Data to process:
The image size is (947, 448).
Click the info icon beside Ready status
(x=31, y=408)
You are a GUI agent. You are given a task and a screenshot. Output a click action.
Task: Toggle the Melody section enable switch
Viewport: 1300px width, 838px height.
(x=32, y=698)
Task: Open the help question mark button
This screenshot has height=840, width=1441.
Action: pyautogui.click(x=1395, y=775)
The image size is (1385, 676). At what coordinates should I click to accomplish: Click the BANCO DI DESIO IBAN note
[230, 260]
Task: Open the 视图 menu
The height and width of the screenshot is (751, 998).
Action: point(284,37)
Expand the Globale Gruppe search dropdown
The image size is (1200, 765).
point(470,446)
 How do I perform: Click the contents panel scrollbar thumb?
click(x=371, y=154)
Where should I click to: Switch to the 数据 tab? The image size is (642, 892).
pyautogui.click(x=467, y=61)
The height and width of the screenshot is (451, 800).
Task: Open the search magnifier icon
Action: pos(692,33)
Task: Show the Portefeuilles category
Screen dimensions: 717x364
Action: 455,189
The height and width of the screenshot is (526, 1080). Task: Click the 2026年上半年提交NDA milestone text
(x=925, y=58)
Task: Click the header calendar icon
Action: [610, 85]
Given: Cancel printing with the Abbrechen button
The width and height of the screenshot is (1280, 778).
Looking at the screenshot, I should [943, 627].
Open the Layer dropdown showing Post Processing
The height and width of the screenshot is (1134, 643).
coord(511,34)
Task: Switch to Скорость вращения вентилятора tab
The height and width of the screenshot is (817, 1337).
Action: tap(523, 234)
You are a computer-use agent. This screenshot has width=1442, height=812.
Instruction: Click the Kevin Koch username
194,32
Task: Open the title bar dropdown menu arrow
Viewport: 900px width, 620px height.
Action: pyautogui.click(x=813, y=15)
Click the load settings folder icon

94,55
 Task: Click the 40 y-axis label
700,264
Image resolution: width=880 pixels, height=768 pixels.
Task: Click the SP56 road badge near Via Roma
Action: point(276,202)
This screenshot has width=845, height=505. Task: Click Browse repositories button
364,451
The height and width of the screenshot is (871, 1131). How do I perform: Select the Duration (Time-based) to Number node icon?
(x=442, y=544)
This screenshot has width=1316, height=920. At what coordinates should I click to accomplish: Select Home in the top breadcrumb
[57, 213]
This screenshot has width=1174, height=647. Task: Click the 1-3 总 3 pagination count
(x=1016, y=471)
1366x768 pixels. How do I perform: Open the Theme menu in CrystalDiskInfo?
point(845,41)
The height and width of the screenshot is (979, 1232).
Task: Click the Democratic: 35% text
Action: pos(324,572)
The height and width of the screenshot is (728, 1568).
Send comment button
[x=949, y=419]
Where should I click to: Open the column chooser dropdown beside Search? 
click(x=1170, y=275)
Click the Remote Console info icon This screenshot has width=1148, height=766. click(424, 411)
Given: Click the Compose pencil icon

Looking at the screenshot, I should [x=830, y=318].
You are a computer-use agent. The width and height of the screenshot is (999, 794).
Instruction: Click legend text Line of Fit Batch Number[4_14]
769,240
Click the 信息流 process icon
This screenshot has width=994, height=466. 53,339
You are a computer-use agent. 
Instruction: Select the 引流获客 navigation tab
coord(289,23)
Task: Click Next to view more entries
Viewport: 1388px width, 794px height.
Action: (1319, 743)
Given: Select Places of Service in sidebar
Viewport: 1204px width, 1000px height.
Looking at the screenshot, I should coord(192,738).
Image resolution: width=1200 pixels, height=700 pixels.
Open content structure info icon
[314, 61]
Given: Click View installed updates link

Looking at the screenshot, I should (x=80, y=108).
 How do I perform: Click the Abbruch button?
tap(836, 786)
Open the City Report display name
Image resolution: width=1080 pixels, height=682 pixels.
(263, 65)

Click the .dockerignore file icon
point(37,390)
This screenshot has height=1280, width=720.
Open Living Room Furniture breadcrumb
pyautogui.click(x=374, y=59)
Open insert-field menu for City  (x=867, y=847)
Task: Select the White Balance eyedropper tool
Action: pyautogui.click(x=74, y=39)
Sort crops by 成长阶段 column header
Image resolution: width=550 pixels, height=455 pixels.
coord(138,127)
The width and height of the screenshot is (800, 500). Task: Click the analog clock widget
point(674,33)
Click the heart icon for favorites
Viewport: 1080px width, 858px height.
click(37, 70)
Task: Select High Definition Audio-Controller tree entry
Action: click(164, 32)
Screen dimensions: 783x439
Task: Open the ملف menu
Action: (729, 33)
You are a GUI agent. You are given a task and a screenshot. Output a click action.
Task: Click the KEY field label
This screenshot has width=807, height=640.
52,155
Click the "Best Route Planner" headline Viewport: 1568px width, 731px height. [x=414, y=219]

Task prompt: Provide solely the number of lines in the data that include the word "computer".

Expected answer: 3